WHAT YOU ARE ASKED TO DO
Return exactly the lines from the one that contains "This screenshot has width=1456, height=819." up to the last line of the listing, and nothing else.

RECORDS PROVIDED
§
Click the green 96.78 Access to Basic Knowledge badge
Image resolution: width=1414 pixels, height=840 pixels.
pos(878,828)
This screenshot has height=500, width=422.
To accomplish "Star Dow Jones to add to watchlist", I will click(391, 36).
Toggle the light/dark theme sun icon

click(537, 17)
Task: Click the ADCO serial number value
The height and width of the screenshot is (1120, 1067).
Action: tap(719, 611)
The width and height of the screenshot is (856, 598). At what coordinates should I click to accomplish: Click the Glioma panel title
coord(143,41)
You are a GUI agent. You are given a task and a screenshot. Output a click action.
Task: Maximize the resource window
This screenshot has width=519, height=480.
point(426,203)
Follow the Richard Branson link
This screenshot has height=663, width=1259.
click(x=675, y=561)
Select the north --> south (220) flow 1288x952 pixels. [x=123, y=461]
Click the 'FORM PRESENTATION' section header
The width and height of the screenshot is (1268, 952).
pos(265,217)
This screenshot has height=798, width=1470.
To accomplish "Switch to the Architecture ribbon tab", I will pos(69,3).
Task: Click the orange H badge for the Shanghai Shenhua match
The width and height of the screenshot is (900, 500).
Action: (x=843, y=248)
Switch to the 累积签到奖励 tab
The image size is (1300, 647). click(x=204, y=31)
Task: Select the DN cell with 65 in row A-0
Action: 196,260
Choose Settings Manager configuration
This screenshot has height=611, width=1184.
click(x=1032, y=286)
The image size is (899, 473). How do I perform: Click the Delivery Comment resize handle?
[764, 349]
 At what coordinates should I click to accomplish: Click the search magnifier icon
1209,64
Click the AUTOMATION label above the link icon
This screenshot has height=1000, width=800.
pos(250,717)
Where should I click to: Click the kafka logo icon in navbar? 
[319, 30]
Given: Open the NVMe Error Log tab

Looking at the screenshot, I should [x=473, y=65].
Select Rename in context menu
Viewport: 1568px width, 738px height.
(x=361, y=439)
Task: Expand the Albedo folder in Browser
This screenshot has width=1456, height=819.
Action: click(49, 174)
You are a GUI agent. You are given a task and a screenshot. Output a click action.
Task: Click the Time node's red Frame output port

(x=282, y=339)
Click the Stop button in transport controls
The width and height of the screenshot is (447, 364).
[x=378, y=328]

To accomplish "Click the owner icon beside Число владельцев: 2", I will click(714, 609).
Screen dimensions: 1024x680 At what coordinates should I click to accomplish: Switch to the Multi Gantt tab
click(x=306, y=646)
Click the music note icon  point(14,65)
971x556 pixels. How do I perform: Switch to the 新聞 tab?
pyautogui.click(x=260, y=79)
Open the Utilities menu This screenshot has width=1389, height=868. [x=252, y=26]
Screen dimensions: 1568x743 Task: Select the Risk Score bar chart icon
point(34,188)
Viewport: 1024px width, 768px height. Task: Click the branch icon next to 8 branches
§
RESPONSE TO THE EXERCISE
This screenshot has width=1456, height=819.
Action: click(49, 174)
You are a GUI agent. You are given a task and a screenshot. Output a click action.
Task: Click the Time node's red Frame output port

(x=282, y=339)
Click the Stop button in transport controls
The width and height of the screenshot is (447, 364).
[x=378, y=328]

To accomplish "Click the owner icon beside Число владельцев: 2", I will click(714, 609).
Screen dimensions: 1024x680 At what coordinates should I click to accomplish: Switch to the Multi Gantt tab
click(x=306, y=646)
Click the music note icon  point(14,65)
971x556 pixels. How do I perform: Switch to the 新聞 tab?
pyautogui.click(x=260, y=79)
Open the Utilities menu This screenshot has width=1389, height=868. [x=252, y=26]
Screen dimensions: 1568x743 Task: Select the Risk Score bar chart icon
point(34,188)
Viewport: 1024px width, 768px height. Task: Click the branch icon next to 8 branches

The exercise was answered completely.